City under siege: Crime perception vs. reality

Manhattan District Attorney Alvin Bragg says, "I live here, I'm raising my family here, so we have a lot more work to do."

FOX 5 NY's Lisa Evers spoke one-on-one with Manhattan District Attorney Alvin Bragg in Harlem. He's referring to the latest NYPD statistics that show shooting incidents down 24.7%, in the first six months of this year and murders down by 3%. Robberies burglaries and shoplifting also declined. He told Lisa one reason is daily communication between prosecutors and law enforcement partners.

"We do a number of long-term investigations involving wire taps," Bragg said. "We do targeted enforcement, so we are seeing the returns on that investigative work, and we're going to do that kind of work."


NYC crime: Is the city under siege from criminals?

New Yorkers are questioning if the city is under siege by criminals after violence has been captured on video almost every week.

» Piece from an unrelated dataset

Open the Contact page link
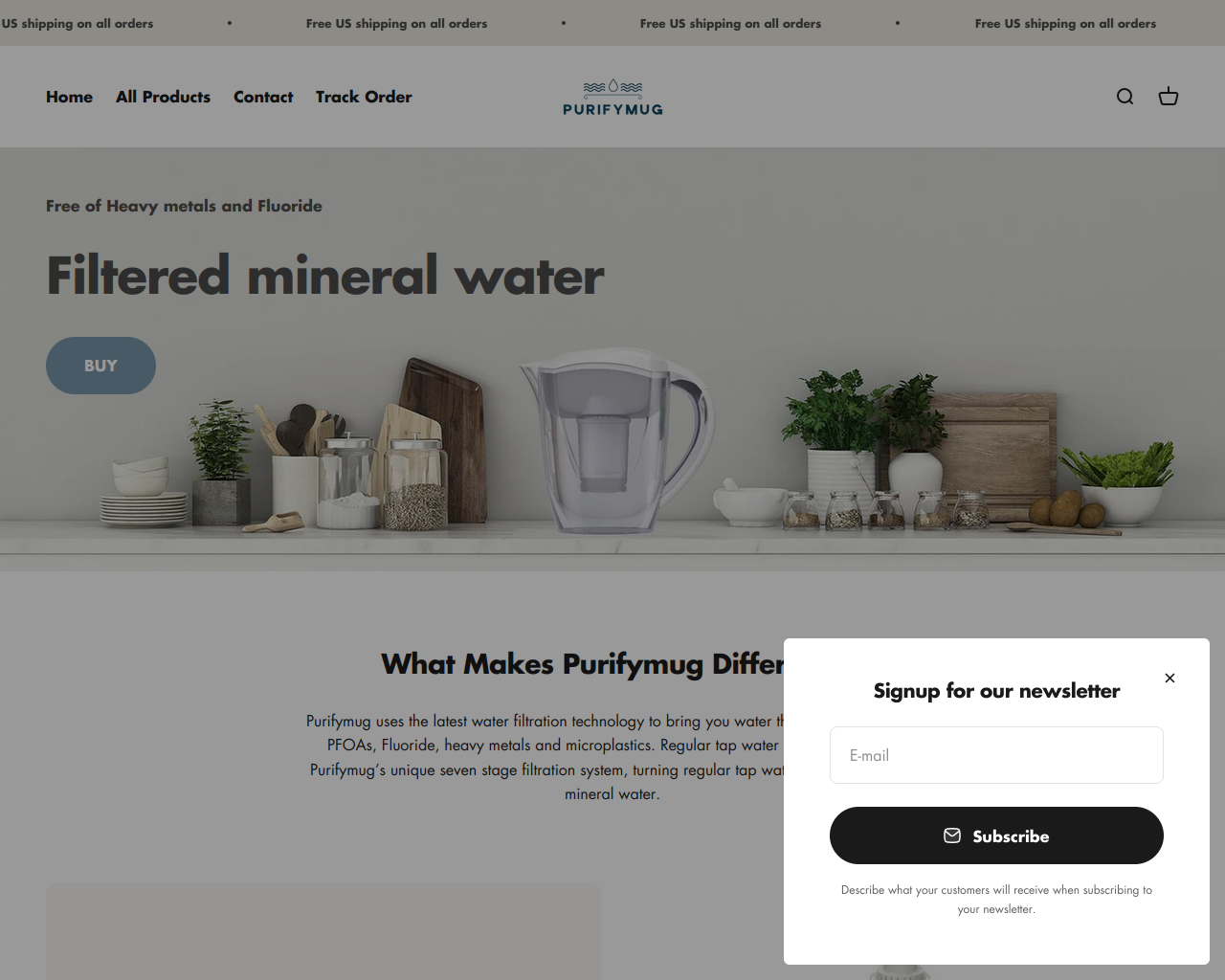This screenshot has width=1225, height=980. tap(263, 97)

For many city residents we spoke with, their daily experiences play a bigger role in their perception of crime than any statistics. One building super was once again painting over graffiti near the front entrance and told me crime is out of control. 

"Yesterday, you see the car, he's crushing it, he took the baseball bat, it's terrible." 

I asked him, "He smashed the car with a baseball bat?" He replied, "Yes."

Others say it all depends on where you are. One man told us, "I think it's still iffy. It depends on the neighborhood that you're in, and the time of day, you might run into something."

A longtime resident told us, "Personally, I've had no incidents on the streets." Another resident said, "I see it all the time; I didn't see nothing change."

Many also expressed concerns about the subways, including DA, Bragg, who acknowledged the perception issue personally. 

"I know the statistics that transit crime is down," he offered, "but when one of my family members gets on the train, I get a knot in my stomach."

The Manhattan DA says he and his staff will continue to find new ways to use existing laws for targeted investigations to take violent criminals off the streets.